Verilen Metin
=======
Yabancıya taşınmaz mal satışında yapılan değişikliklerin ekonomiye getirdiği yükün yanı sıra en büyük etkisi, yarattığı bürokratik sıkıntıdır. Zira bu yüzden sektör adeta kilitlenmiş durumda. Emlak sektörünün tecrübeli isimlerinden Ali Özmen Safa, yasayla gelen sıkıntıları şöyle anlattı:
“Yasalar yapıldığı zaman bir amaç olmalı. Her yasanın da amacı 20 tane olamaz. Çünkü amaç çok olduğunda bir amaca giderken, diğer amaca köstek olur. Örnek mi… Mesela bir taraftan enflasyonu çözmeye çalışırken diğer taraftan maaşları artırır piyasaya bol para dağıtırsan, dört ayda bir maaşları yükseltirsen bu olmaz. Bu yeni yasada da bir sürü amaç ortaya konuyor. Bir yanda yabancıların alımlarını durdurmak istiyorsun. Diğer taraftan burayı Filistin’e çevirmeyelim diyorlar. Sonra diyorlar ki yabancıyı teşvik edelim memlekete gelsinler. Hemen altında da yabancı yatırımcıyı getirerek Kıbrıslı Türklerin gelirini yükseltmekten söz ediyorlar.
Dolayısıyla amaçlar böyle çok olunca birbirleriyle de çelişiyor.
Bu yasada da aynı sorun yaşanıyor. Bir yasayla bütün sorunları çözmek istediler. İnşaat sektöründeki sorunlar 2008 yılında başladı. Yavaş yavaş tek tek çıkarılan yasalarla bu sorunlar çözülmeli, tedbirler alınmalıydı. Bir yasayla yıllar sonra bütün sorunları çözmek istedikleri için iş şu an tamamen çorbaya döndü.
Bu yasayı çıkıp kimse anlatmış da değildir. Yasayı okuyan avukatlar dahil yeni yasayla gelen kuralları bilmiyor. Onlar bile anlamadı.
Mesela yasada diyor ki, Bakanlar Kurulu’ndan izin alınacak. Ama ne zaman?. Malı almadan mı, yoksa aldıktan sonra mı? Mesela ben malı satarken önce bakanlar kurulunda izin mi isteyeceğim, yoksa sattıktan sonra mı izni talep edeceğim?
Bu bile belli değil.
Şu anda bitmiş evlerin içinde olan insanlar tapularını istiyor. 10 yıldır evin içinde olan insana 6 ay içinde tapuyu kayıt yaptırmazsan evini kaybedeceksin diyorlar. İnşaat sektöründe şu an bilgisizlikten dolayı tam bir panik yaşanıyor.
=======
Yapılacaklar
#1 Verilen metinde "Bu yasayı çıkıp" ile başlayıp "izni talep edeceğim?" ile biten bölümü hiçbir değişiklik yapmadan olduğu gibi aktarın.
#2 Listede "The width and" ifadesinin geçtiği satırdan başlayıp listenin sonunda biten satırları, "label" yerine "text" koyarak ve geri kalan her şeyi aynı bırakarak yeniden verin. Yanıta resimleri eklemeyin.
Verilen metin ile liste birbirinden tamamen bağımsızdır.
=======
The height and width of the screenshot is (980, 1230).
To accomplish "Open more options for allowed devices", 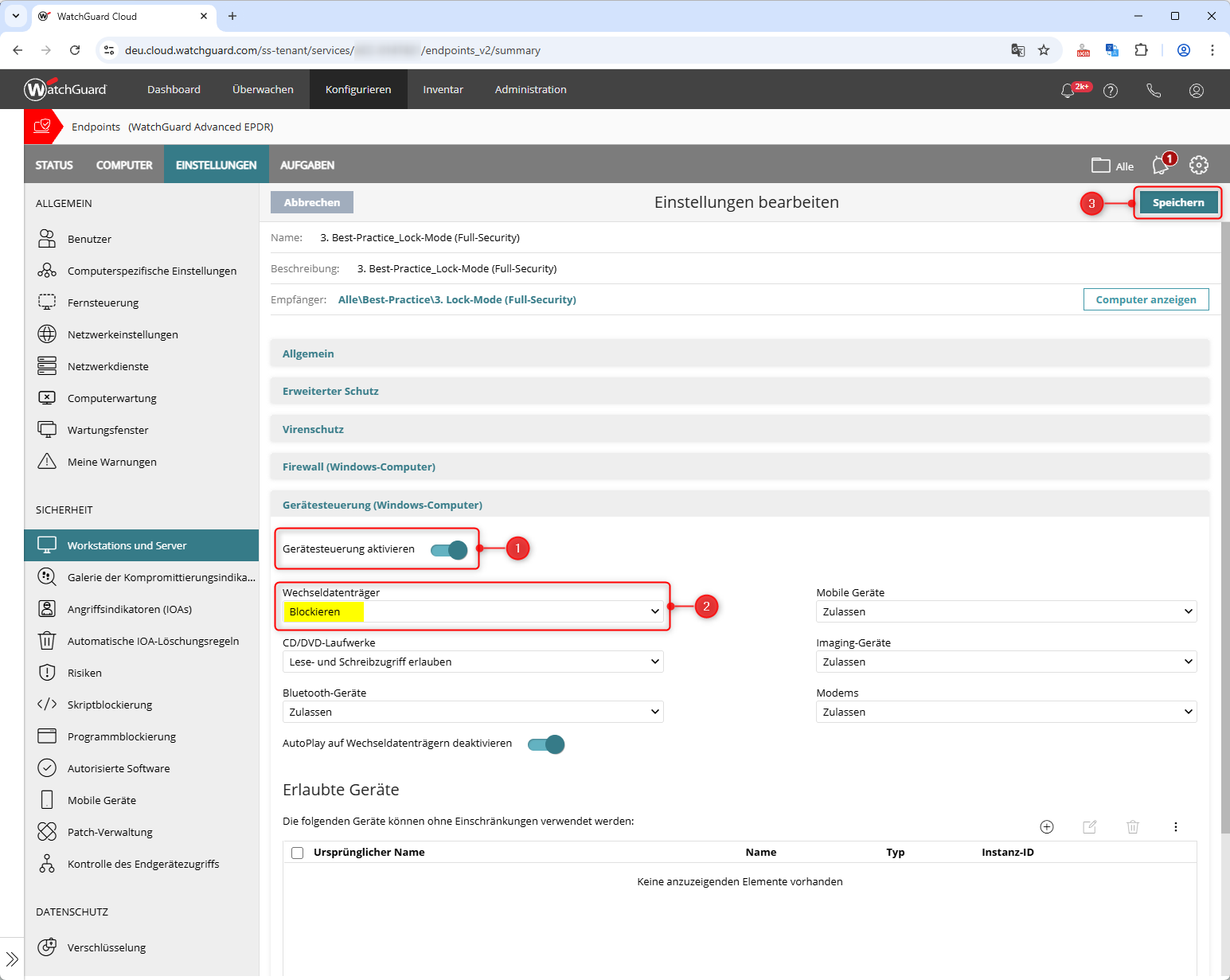I will 1175,827.
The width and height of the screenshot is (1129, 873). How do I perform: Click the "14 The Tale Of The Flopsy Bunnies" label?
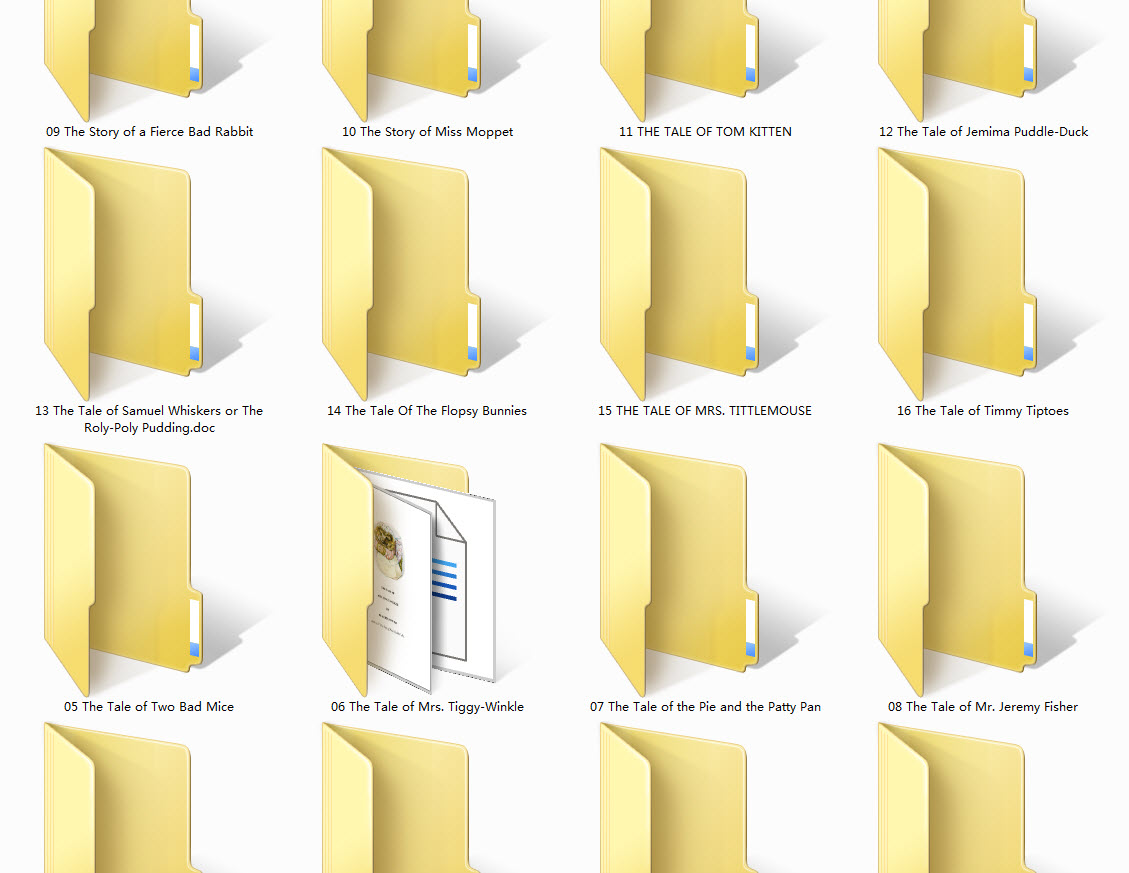coord(427,411)
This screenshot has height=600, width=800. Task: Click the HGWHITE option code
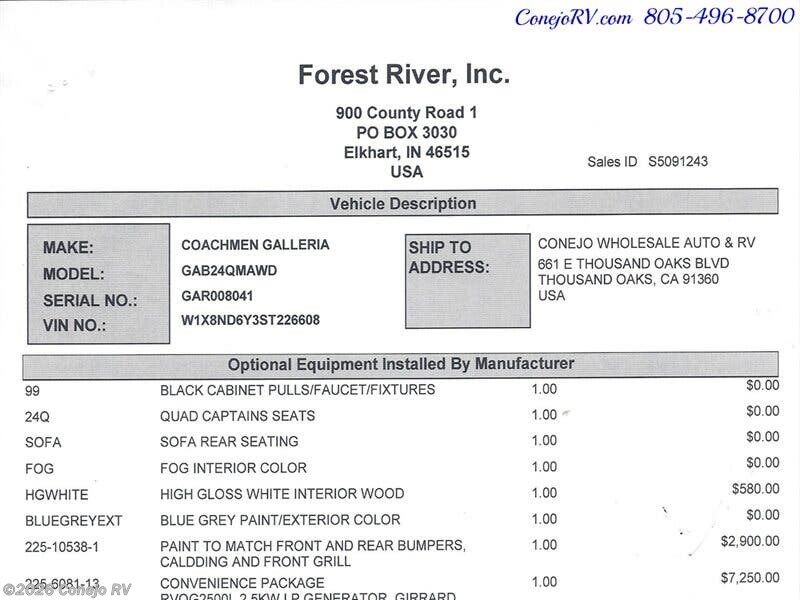pos(56,494)
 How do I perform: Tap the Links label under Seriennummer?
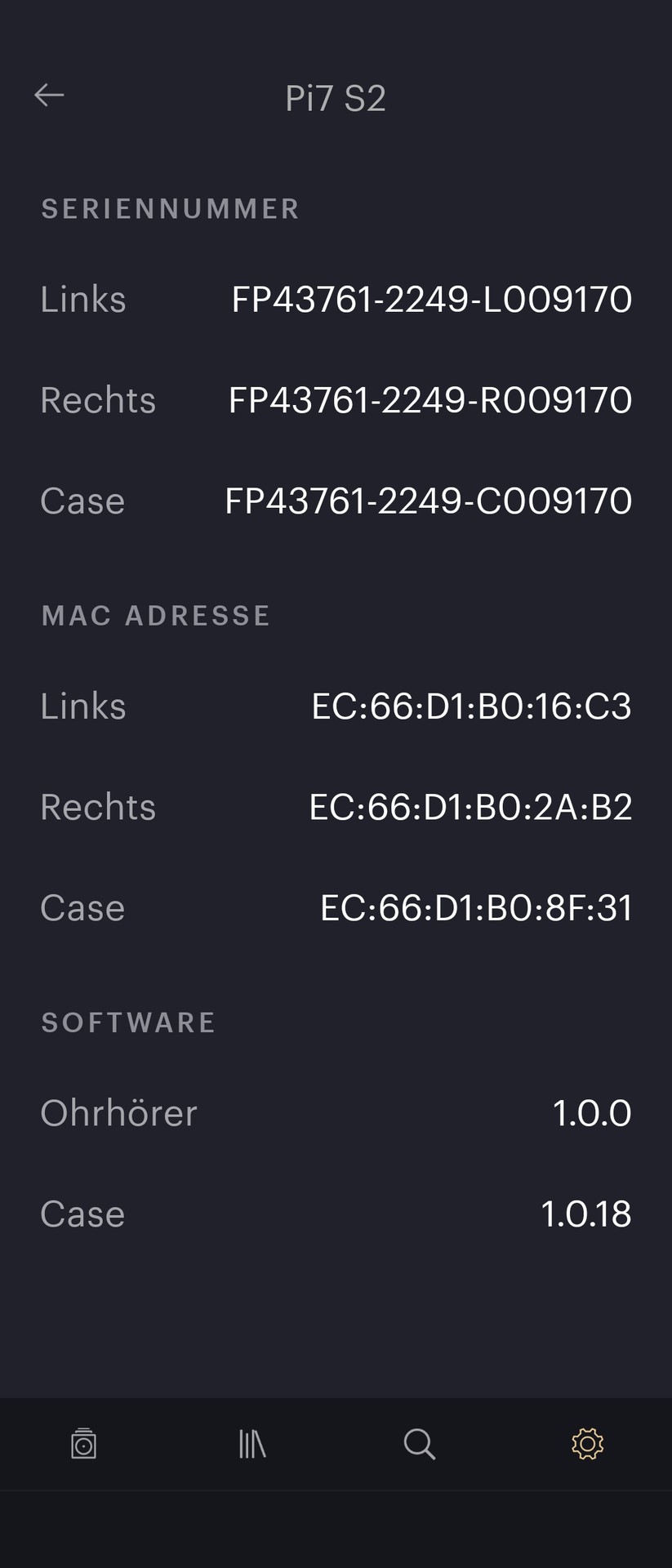[83, 300]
=======
Görevlere Göre Çözümler
#1
Bu yasayı çıkıp kimse anlatmış da değildir. Yasayı okuyan avukatlar dahil yeni yasayla gelen kuralları bilmiyor. Onlar bile anlamadı.
Mesela yasada diyor ki, Bakanlar Kurulu’ndan izin alınacak. Ama ne zaman?. Malı almadan mı, yoksa aldıktan sonra mı? Mesela ben malı satarken önce bakanlar kurulunda izin mi isteyeceğim, yoksa sattıktan sonra mı izni talep edeceğim?

#2
The width and height of the screenshot is (1129, 873). How do I perform: Click the "14 The Tale Of The Flopsy Bunnies" text?
coord(427,411)
This screenshot has height=600, width=800. Task: Click the HGWHITE option code
pos(56,494)
 How do I perform: Tap the Links text under Seriennummer?
[83, 300]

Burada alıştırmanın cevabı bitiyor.